Despite its smaller size, Gemini Pro 1.5 rivals the capabilities of Gemini Ultra in numerous tasks. The same enhancement technique applied to Gemini Pro could potentially elevate the performance of Gemini Ultra, according to Hassabis.
Developers can access the upgraded Gemini Pro through AI Studio for testing model functionalities and a select group via Google’s Vertex AI cloud platform API. Google plans to introduce new tools to facilitate Gemini integration into applications, including features to leverage the model’s video and audio parsing abilities within Project IDX, a web-based coding tool.
The rapid evolution of Gemini reflects the intense competition in the AI landscape, catalyzed by the success of ChatGPT. Recent advancements by OpenAI and Google underscore the industry’s dynamic nature, with innovations like long-term memory for chatbots and premium subscriptions for advanced models reshaping the AI ecosystem.

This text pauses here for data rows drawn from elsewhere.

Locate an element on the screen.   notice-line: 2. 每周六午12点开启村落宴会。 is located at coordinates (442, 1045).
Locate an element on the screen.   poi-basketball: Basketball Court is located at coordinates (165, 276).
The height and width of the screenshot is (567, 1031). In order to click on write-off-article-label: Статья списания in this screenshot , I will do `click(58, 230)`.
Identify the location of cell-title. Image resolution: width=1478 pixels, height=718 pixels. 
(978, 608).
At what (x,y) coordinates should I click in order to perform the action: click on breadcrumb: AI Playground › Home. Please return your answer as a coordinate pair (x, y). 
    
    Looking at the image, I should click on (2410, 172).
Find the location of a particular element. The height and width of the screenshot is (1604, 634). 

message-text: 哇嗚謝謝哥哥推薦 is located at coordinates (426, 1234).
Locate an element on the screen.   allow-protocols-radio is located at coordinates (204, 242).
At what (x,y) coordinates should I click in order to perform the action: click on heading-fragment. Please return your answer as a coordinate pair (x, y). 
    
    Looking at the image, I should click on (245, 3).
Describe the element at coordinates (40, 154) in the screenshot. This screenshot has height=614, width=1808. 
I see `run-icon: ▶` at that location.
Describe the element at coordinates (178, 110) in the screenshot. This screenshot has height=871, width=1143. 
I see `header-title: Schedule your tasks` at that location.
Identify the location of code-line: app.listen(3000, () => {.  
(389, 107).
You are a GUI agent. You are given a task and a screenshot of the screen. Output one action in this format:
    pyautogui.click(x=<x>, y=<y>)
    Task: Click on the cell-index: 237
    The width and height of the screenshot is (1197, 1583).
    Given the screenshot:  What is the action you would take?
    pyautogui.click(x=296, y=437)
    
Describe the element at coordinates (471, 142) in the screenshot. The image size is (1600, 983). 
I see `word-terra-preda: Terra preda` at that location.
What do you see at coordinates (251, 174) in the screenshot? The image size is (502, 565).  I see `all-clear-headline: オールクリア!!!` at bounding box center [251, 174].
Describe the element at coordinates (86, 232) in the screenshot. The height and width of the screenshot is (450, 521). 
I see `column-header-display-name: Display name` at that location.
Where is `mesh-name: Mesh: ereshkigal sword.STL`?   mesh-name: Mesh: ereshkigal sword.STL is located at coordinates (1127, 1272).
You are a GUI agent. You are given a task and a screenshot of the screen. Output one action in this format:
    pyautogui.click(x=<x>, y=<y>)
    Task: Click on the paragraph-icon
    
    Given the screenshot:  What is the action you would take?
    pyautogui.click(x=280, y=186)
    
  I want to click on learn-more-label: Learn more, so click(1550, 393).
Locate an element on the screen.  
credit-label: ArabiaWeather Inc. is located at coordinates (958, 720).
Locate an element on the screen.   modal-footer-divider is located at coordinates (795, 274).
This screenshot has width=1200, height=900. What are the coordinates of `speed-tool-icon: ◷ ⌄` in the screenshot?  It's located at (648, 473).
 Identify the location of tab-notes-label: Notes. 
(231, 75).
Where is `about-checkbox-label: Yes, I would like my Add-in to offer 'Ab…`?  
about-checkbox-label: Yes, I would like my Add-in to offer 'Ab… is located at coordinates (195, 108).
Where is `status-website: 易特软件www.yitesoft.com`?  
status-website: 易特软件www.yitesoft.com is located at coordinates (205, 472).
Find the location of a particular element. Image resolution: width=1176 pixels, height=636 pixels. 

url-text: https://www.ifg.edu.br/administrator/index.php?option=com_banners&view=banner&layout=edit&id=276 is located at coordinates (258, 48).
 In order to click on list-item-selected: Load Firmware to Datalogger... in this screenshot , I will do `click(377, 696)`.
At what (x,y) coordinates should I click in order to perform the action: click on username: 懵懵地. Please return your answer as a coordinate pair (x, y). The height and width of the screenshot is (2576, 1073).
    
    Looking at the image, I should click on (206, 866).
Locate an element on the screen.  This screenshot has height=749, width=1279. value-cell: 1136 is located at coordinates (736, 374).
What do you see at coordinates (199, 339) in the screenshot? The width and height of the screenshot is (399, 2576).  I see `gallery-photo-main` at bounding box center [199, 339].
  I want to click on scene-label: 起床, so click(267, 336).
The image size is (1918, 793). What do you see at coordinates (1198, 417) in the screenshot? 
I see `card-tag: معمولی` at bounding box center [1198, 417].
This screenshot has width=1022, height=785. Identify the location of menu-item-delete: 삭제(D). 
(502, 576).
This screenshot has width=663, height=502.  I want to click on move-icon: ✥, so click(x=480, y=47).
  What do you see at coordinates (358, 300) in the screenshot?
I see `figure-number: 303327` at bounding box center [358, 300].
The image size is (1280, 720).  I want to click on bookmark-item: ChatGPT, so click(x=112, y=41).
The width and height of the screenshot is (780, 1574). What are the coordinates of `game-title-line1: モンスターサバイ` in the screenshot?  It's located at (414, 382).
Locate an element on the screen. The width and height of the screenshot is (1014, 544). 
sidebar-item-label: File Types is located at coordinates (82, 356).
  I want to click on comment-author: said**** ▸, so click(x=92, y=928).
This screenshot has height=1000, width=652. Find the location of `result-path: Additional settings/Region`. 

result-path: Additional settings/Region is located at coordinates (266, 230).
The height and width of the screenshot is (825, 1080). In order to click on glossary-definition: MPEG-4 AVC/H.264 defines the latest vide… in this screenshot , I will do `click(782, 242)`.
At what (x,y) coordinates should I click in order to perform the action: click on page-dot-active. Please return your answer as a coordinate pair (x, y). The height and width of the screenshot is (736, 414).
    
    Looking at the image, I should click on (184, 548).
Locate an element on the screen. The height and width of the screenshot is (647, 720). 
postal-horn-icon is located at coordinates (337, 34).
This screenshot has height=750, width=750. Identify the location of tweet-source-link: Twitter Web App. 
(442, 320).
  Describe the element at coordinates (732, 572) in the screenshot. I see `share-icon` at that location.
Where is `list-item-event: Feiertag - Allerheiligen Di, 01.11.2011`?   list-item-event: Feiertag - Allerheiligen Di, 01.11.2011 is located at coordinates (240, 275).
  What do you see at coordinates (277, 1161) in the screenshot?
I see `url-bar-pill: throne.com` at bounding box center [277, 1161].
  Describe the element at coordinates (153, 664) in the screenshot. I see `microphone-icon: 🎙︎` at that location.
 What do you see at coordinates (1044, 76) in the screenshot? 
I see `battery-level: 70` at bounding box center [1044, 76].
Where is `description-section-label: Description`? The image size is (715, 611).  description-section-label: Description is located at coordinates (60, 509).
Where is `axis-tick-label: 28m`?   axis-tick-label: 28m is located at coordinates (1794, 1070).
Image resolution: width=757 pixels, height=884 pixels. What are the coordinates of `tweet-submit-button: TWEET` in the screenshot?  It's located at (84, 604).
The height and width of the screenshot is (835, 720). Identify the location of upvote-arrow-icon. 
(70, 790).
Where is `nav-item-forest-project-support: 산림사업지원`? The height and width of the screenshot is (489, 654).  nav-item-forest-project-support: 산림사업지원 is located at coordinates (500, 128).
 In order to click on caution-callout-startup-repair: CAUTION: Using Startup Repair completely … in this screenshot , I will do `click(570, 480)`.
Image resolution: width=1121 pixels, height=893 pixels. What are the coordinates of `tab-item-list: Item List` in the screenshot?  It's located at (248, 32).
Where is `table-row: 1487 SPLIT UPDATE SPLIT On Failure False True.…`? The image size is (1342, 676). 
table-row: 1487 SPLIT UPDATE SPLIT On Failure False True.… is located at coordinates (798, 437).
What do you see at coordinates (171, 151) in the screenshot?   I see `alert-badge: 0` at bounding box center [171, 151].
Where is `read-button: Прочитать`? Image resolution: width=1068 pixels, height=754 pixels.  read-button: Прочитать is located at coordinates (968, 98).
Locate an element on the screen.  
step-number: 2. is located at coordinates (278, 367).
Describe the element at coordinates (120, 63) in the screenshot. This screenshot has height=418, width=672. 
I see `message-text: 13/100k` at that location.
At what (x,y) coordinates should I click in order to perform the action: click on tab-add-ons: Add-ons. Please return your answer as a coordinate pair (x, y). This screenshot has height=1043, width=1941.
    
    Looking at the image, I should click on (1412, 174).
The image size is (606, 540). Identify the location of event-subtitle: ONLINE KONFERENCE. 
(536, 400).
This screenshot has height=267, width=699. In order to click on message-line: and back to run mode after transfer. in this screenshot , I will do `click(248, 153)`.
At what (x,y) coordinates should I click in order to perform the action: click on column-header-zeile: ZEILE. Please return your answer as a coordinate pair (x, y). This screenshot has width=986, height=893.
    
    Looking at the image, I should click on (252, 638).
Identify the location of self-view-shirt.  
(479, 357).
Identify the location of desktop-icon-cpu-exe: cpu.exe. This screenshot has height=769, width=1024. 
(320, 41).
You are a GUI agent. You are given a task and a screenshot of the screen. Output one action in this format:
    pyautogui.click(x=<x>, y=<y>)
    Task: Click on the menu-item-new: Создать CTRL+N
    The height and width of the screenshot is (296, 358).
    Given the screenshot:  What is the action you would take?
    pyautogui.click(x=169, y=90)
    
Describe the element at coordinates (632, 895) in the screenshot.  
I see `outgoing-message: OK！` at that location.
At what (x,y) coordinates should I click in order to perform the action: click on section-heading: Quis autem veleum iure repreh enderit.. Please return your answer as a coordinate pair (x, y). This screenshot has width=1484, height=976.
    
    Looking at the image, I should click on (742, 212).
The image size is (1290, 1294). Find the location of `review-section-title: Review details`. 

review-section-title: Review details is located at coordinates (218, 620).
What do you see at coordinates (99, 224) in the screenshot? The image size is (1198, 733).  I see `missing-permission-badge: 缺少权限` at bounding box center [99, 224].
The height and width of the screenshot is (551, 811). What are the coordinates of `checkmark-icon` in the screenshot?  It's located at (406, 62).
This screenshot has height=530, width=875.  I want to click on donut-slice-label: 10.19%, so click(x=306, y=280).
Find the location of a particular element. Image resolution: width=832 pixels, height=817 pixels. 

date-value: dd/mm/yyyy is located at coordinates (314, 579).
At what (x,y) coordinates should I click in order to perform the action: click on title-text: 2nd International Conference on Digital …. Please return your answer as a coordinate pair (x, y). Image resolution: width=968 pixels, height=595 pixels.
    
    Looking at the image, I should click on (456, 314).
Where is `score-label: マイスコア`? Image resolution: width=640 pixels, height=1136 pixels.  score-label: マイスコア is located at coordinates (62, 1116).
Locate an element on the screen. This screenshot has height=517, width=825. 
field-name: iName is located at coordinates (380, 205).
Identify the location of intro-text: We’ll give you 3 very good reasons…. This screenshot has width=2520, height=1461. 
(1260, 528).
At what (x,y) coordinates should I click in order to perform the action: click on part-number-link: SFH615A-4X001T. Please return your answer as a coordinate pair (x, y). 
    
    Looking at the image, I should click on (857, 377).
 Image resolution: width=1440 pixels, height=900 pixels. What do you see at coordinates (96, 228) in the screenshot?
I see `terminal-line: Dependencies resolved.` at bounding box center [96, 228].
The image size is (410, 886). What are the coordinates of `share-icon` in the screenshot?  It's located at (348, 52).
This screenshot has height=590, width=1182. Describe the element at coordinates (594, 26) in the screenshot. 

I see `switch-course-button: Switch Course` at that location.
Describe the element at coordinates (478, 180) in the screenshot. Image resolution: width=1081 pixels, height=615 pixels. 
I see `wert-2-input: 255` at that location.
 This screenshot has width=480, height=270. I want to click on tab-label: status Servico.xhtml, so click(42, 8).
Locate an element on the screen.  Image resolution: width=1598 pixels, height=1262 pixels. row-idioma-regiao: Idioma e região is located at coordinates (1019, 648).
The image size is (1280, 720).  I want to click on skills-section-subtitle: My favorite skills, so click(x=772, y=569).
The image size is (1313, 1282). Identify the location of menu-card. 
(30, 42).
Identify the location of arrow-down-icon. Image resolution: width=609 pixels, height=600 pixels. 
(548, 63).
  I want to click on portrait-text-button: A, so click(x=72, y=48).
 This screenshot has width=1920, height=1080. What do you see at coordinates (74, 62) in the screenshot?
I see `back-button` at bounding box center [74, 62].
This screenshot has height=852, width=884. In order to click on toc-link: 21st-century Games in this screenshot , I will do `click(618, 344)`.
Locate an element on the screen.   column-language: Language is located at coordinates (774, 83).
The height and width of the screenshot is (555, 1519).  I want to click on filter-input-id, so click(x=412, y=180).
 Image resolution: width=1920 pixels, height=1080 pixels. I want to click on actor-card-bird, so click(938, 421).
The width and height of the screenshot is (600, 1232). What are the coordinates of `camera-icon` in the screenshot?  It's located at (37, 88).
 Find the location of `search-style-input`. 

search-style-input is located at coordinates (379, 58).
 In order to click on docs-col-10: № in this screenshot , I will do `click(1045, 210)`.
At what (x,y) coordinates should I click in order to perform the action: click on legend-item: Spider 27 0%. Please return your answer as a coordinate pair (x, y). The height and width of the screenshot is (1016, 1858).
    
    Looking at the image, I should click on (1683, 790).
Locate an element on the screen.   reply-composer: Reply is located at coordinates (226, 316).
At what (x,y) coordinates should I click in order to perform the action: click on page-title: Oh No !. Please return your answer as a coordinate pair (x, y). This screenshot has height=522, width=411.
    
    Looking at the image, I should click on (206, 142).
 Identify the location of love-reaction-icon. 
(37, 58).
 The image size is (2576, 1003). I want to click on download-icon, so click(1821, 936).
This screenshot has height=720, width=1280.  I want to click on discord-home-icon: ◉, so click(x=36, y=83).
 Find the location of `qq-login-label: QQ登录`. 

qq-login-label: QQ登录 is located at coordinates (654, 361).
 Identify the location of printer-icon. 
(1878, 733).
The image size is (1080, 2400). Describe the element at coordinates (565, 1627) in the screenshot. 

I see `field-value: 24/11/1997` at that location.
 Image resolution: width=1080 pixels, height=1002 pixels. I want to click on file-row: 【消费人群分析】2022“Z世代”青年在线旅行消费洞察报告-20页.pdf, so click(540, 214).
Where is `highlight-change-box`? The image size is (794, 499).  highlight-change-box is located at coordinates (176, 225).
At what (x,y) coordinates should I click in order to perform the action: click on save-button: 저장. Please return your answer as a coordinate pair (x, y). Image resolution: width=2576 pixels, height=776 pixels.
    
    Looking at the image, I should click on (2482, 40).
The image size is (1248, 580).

While progress in generative AI accelerates, concerns about associated risks persist. Google emphasizes rigorous testing and feedback mechanisms for Gemini Pro 1.5, highlighting the collaboration with AI Safety Institute researchers to assess potential risks and ensure responsible development.
Hassabis hints at forthcoming advancements, signaling a shift towards a more agile development approach akin to a startup mentality. This proactive stance sets the stage for continuous innovation and evolution in the AI domain.